[Task data]:
------------------------------

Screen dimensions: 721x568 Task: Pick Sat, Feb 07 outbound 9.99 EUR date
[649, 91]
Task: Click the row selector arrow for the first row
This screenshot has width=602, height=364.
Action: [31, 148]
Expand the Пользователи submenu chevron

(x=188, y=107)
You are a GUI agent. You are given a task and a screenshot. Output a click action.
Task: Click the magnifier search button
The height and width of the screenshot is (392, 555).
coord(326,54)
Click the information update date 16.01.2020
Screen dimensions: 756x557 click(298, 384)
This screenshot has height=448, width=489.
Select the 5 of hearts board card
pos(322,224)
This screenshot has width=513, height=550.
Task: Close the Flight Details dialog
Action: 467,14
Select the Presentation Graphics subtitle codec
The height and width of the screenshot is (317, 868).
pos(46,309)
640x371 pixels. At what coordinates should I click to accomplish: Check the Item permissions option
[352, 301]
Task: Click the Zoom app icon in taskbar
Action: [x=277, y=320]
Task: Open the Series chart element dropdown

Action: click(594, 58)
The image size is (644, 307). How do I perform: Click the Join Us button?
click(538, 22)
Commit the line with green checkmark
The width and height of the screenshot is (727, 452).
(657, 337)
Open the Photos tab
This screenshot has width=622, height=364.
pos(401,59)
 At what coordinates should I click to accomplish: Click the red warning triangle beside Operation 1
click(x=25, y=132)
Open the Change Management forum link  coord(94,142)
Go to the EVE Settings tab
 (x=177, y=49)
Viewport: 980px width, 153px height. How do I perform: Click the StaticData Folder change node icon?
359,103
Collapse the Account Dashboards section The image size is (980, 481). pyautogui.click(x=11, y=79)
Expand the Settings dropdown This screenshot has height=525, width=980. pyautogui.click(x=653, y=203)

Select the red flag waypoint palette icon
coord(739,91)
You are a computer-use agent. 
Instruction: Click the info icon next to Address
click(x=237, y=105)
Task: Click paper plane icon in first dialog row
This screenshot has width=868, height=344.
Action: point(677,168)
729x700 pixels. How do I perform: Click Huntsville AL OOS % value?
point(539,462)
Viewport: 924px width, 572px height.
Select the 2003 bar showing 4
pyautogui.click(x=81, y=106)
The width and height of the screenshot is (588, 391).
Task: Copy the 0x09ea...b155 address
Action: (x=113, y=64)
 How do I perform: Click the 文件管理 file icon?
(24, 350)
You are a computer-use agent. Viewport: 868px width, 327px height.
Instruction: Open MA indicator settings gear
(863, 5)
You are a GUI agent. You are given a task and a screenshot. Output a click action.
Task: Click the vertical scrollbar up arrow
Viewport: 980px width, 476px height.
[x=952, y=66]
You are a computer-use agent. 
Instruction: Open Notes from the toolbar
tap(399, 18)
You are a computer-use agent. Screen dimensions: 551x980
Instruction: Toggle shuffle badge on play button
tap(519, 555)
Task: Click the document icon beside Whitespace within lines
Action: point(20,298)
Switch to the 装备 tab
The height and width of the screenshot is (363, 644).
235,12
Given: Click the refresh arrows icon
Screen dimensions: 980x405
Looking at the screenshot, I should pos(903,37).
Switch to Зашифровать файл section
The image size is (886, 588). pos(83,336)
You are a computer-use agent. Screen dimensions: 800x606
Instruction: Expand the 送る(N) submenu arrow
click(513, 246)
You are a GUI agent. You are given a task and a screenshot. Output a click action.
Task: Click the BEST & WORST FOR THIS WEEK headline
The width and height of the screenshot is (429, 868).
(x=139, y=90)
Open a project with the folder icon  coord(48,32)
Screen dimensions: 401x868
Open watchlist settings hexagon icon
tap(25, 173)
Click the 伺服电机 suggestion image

------------------------------

Pull each line containing "computer" from the records.

[Exercise answer]:
You are a computer-use agent. 
You are a computer-use agent. Viewport: 868px width, 327px height.
You are a computer-use agent. 
You are a computer-use agent. Screen dimensions: 551x980
You are a computer-use agent. Screen dimensions: 800x606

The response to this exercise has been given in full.